Stan’s gaze settled on the pile of documents I’d left on the desk. “You look for your cash?”

“No,” I said, before realizing what a good excuse that was. “Well, yeah, but I wouldn’t have just taken it.”

He put his hand into his back pocket. When he drew it out, it was fisting a wad of twenties. At no point did he take his eyes off me. When I opened my mouth to ask for a payslip, nothing came out. The big dark car was still purring in the yard—the headlights seared round the edges of the blind. I wanted out of Papa Bulgaria forever. I watched Stan count twenties and realized I was about to be royally shafted. I reached out to take what he offered. My fingers shook. As I touched the money, he yanked his hand away.

And then my mobile rang. It was the thing that I should have predicted and planned for. Of course Rey would get straight back; I hadn’t even told him where I’d found Abbott’s phone. I had to poker up my face and cancel the call. I took just one second too long. Stan stuffed the money back into his pocket. He hurtled towards me. His body slammed into mine, and we powered across the room. The breath was crushed from my lungs as he pinned me against the filing cabinet. My spine shrieked in pain as I hit the drawer handles.

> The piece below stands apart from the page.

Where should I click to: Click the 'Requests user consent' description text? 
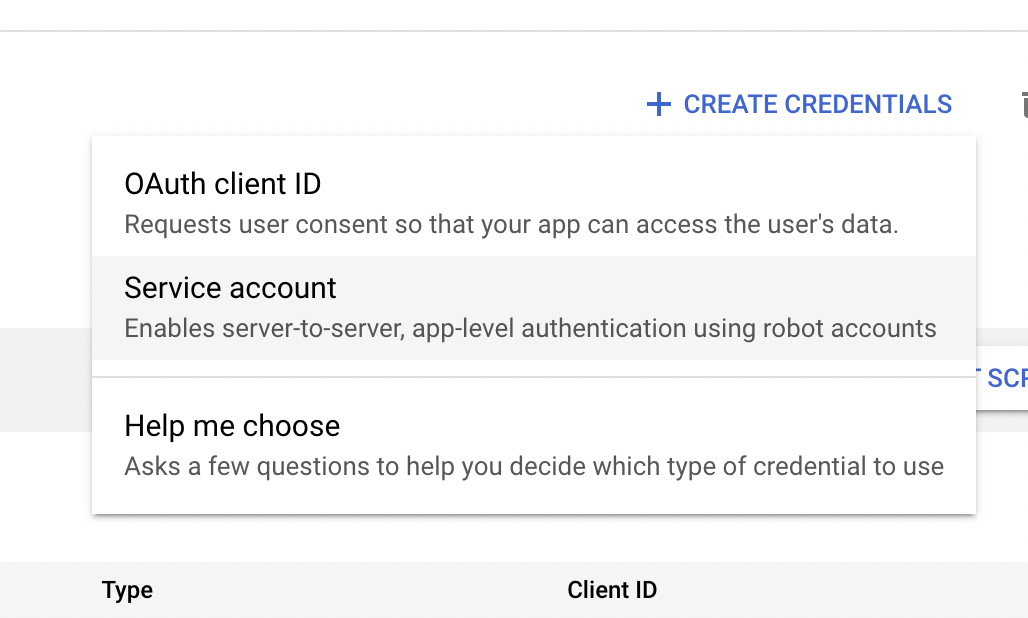(510, 223)
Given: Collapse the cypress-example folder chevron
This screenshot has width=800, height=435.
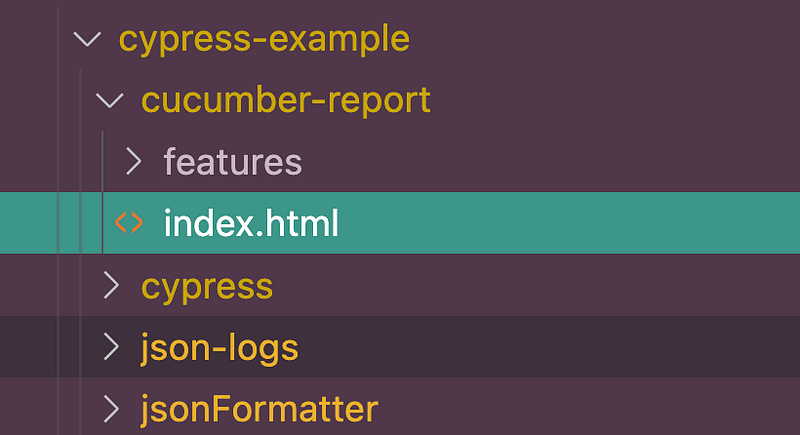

I tried to inhale, but all I could do was cough and gasp. Stan’s arm was crooked around my neck, his other hand searching pockets. He found my phone, buzzing and chirping away. He stuffed it in his jeans pocket. The ringing tone went on, muffled by denim. Stan went back to his search until he’d extracted the iPhone. His grin widened. I realized that he hadn’t been staring at the documents on the desk. He’d spotted the innocuous blob of Blu-Tack.